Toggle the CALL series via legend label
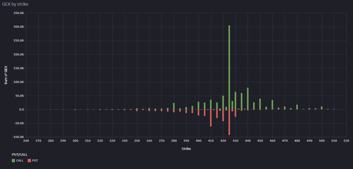Image resolution: width=353 pixels, height=169 pixels. [x=20, y=160]
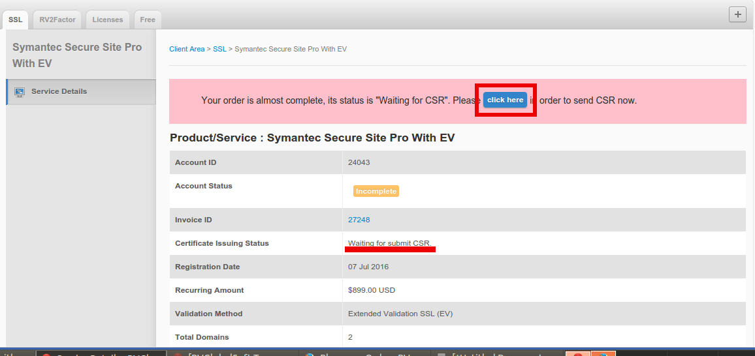Select the Licenses tab
755x356 pixels.
tap(107, 20)
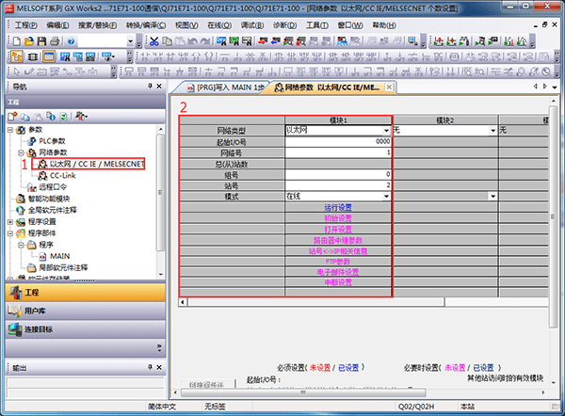Click the 站号 input field for 模块1
565x416 pixels.
(337, 184)
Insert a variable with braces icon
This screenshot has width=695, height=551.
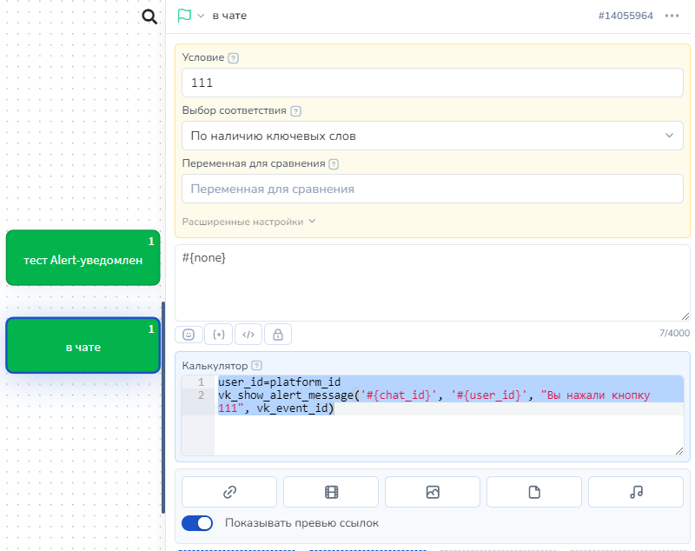[218, 334]
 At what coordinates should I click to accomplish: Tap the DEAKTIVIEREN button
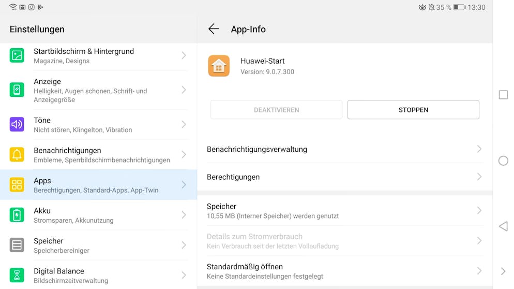click(x=276, y=110)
--
Work order ▸ Leaving every image behind, repeat the data in full and exactly.

Result of this exercise ▸
Toggle the CALL series via legend label
Image resolution: width=353 pixels, height=169 pixels. [x=20, y=160]
Select the Licenses tab
755x356 pixels.
tap(107, 20)
Click the 站号 input field for 模块1
565x416 pixels.
(337, 184)
Insert a variable with braces icon
This screenshot has width=695, height=551.
[218, 334]
 At what coordinates should I click to accomplish: Tap the DEAKTIVIEREN button
click(x=276, y=110)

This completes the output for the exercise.